Written instruction: Please copy every one of the items below word for word, keeping each line as it is.

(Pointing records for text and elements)
────────

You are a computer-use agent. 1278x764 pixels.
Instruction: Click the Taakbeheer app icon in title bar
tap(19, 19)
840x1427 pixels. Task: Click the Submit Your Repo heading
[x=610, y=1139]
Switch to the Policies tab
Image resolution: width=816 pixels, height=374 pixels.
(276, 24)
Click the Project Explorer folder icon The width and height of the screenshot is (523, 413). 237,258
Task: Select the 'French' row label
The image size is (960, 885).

────────

Answer to the problem:
You are a computer-use agent. 1278x764 pixels.
Instruction: Click the Taakbeheer app icon in title bar
tap(19, 19)
840x1427 pixels. Task: Click the Submit Your Repo heading
[x=610, y=1139]
Switch to the Policies tab
Image resolution: width=816 pixels, height=374 pixels.
(276, 24)
Click the Project Explorer folder icon The width and height of the screenshot is (523, 413). 237,258
Task: Select the 'French' row label
The image size is (960, 885).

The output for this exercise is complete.